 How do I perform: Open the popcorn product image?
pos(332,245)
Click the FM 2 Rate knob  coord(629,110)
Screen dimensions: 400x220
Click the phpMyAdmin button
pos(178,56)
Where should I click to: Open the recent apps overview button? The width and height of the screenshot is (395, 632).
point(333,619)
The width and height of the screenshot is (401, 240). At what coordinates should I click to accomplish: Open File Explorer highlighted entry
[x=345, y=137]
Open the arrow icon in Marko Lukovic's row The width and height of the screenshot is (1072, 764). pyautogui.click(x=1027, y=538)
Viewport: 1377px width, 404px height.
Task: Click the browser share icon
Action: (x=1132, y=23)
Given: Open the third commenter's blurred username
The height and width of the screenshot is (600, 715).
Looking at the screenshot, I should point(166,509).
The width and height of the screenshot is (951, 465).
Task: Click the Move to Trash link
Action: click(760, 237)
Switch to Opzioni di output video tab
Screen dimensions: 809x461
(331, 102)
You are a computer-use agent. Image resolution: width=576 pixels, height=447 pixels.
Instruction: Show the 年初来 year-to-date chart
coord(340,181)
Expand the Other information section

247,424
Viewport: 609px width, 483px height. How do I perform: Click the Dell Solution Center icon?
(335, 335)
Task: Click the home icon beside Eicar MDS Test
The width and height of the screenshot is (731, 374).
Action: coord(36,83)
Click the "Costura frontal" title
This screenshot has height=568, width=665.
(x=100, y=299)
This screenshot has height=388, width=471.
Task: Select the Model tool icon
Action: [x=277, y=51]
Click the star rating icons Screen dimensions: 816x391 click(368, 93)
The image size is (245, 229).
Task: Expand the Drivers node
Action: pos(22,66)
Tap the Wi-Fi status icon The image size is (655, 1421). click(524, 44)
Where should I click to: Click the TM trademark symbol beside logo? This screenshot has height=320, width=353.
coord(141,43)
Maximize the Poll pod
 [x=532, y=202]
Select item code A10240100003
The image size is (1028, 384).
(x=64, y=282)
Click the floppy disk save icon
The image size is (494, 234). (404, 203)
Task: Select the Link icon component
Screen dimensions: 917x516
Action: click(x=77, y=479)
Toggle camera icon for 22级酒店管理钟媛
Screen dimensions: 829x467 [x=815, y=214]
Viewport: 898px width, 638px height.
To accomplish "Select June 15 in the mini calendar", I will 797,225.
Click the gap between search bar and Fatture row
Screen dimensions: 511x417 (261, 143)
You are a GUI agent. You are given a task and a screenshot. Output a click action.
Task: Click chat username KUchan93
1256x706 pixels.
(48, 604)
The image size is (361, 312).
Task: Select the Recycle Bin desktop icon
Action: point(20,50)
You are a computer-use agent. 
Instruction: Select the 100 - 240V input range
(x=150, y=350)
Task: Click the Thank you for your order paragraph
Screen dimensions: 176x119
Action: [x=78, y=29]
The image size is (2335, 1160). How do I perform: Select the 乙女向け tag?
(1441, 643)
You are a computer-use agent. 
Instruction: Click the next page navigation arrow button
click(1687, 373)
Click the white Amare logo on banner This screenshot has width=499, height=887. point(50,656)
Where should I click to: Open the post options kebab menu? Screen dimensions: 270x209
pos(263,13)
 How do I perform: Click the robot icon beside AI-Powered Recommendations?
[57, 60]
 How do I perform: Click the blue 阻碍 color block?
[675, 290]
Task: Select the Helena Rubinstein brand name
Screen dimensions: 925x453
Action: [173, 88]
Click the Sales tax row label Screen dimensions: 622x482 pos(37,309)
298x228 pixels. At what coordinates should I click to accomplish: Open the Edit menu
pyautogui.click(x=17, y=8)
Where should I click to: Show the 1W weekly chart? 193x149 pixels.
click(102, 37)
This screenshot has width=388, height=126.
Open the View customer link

-----

• _What to do_
Determine how many lines in the listing above hold the string "agent", then write only the number.

• _Answer below_
4